1453: Siege of Constantinople: The Roman Empire split in two by the 200s AD, as it had become so large it could not be governed from Rome. The Emperor Constantine moved the capital to Byzantium, originally a small Greek fishing village, and named it after himself, Constantinople. In the 400s, the western half of the Roman empire finally fell, after demographic collapse and repeated invasions by Germanic tribes. The eastern half, still centered at Constantinople remained strong for almost 1000 more years. The Byzantine Empire was the center of Eastern Christianity, was run by Greek emperors, and remained a bastion of wealth and learning. The Ottoman Turks, originating in Central Asia, had their sights set on the West, and sought aggressive expansion of their empire. The Sultan, Mehmed II, at age 21, led a siege of Constantinople beginning on this day in 1453. The siege was successful leading to the final demise of the Eastern Roman empire. The city was renamed Istanbul and became the capital of the Ottomans, and it remains Istanbul today, and is the largest city in Turkey.
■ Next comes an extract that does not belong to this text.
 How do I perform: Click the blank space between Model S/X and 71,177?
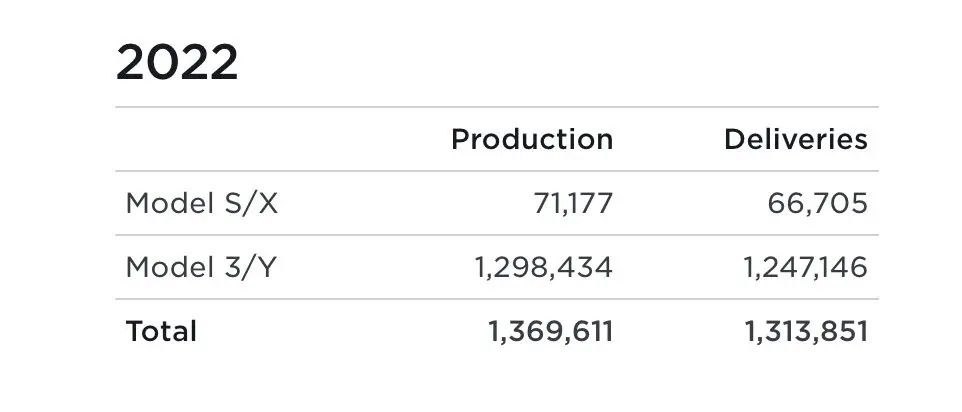[406, 203]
1808: Who wants to be a millionaire?: John Jacob Astor was born in what is now Germany in 1763. He emigrated to England and then to the U.S. after the revolutionary war. He shortly began working in the fur trading industry, and on this day in 1808 he founded the American fur company, which would eventually lead him to be the first multimillionaire in the U.S. At the time of his death in 1846, his net worth was around 20 million, equivalent to around 110.1 billion in today’s money, which would make him wealthier than Bill Gates. The Waldorf-Astoria hotel in NYC is named after him.
1896: First modern Olympic games: The Olympic Games were the pinnacle of athleticism in Ancient Greece. Athletes would compete nude for a laurel leaf crown. The Roman Emperor Theodosius I ordered the end of all pagan practices in the 300s, and so the games were on hold for almost 2000 years. Classicists tried to revive it at various times, but the idea did not pick up steam until the 1800s when Greek nationalists proposed the idea. The first Olympic Games as we know them was held on this day in 1896 in Athens. 14 countries participated, all European except Australia, Chile, and the U.S., which won 11 gold medals. The Olympics has grown to be the largest international sporting event, with nations clamoring to host it. The next summer Olympics will be in 2020 in Tokyo, the most recent being this last summer in Rio de Janeiro.
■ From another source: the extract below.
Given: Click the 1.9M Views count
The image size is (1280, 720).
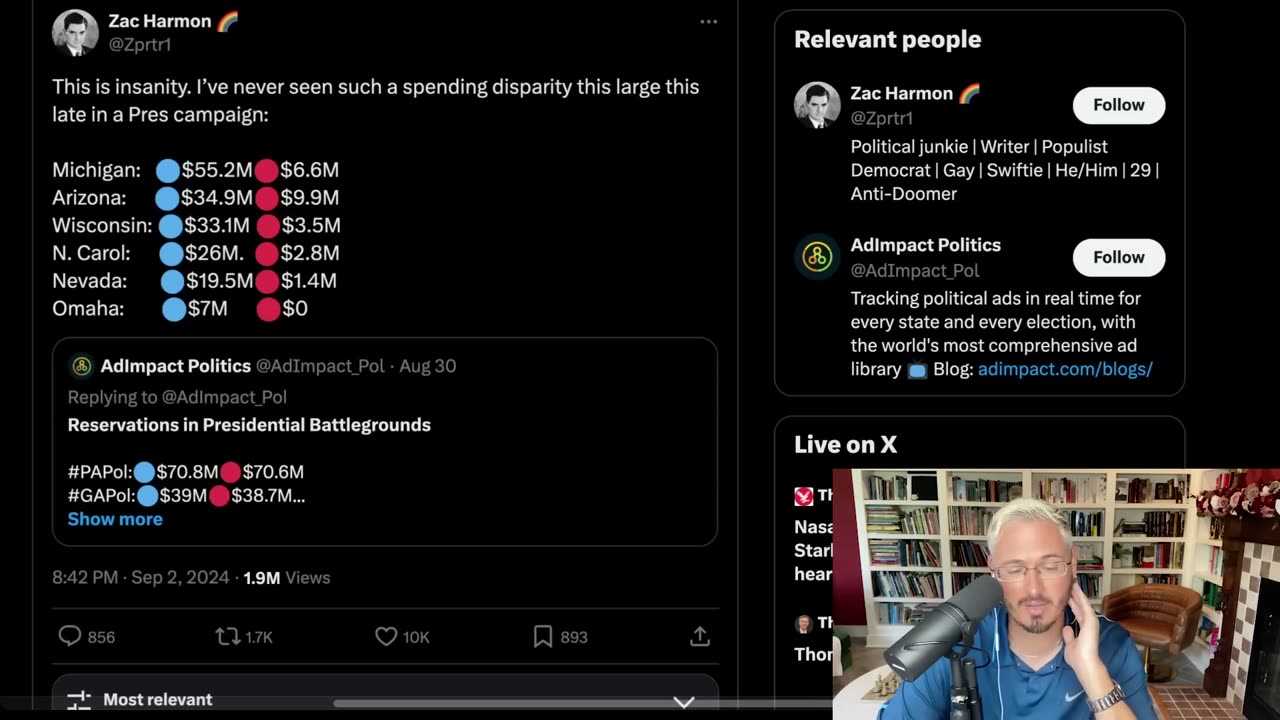Looking at the screenshot, I should tap(286, 577).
1909: Peary and Henson reach North Pole: The North Pole had long been a mystery. The northern most reaches of the world were inhabited by Inuits, Saami, Siberians, and other tribes, and even they did not venture to the North Pole. Europeans and Americans made several unsuccessful attempts, and in 1909, Naval Engineer Robert Peary and his associate Matthew Henson, along with four Inuit men reached the North Pole. They are now hailed as the first to reach the North Pole, though their claim is now disputed.
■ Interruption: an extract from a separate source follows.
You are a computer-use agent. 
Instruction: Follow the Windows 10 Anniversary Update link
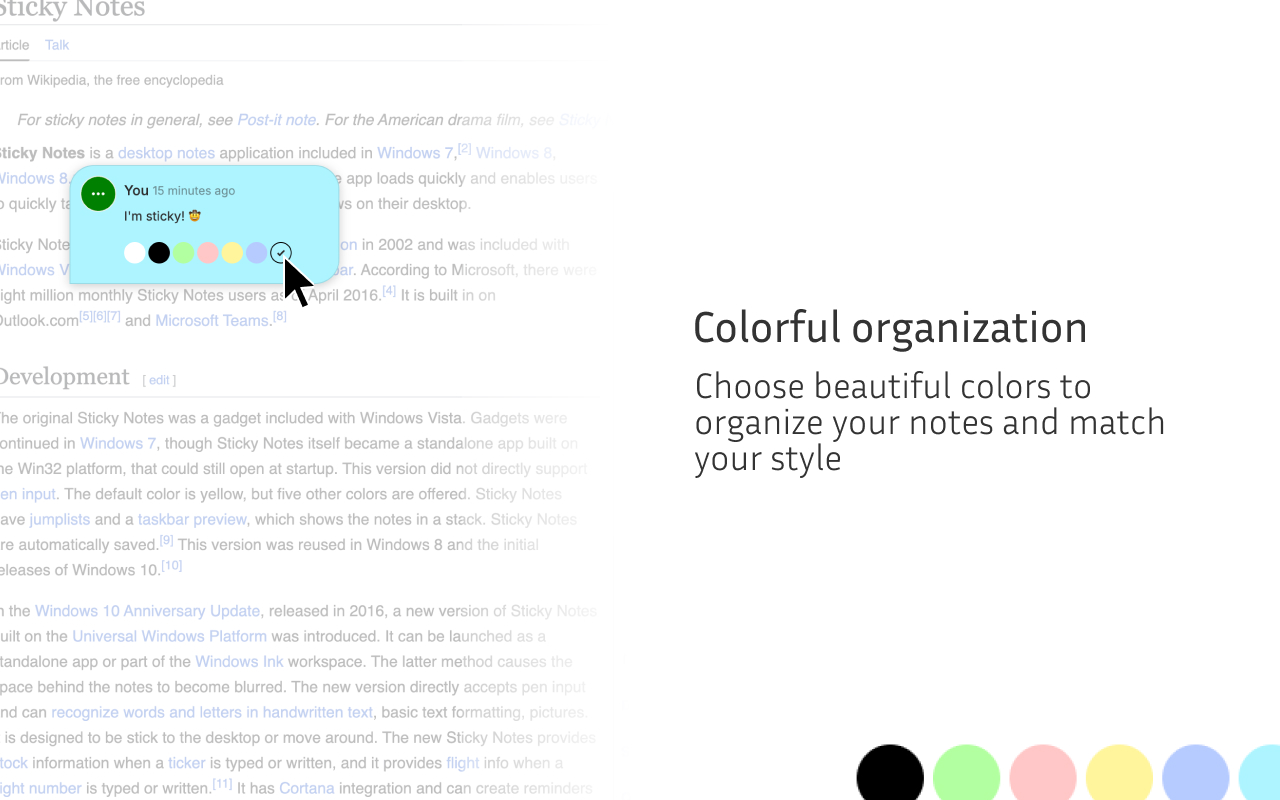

1994: Rwandan Genocide: Rwanda in the 1990s was a powder keg. A Belgian Colony, the ruling elites determined that the population was divided between Hutus and Tutsis. Hutus were generally shorter, considered to have more stereotypically “African,” features and were farmers, while Tutsis were taller, considered to have more “European,” looking features, and were generally pastoralists. Tutsis controlled the traditional Rwandan monarchy, and had for centuries, and were considered to occupy a higher place in the social hierarchy. In 1994, Rwandan president Juvénal Habyarimana and Burundian president Cyprien Ntaryamira were in a plane that was shot down while the two were landing in Kigali. The deaths of the two men, both Hutus, triggered the Rwandan Genocide. Hutu militias killed up to 800,000 people, 70-80% of the Tutsi population. The genocide still has a looming effect on Rwanda, with the demographics being severely altered, and AIDS ravaging much of the population from mass rapes. The current president of Rwanda, Paul Kagame, is Tutsi.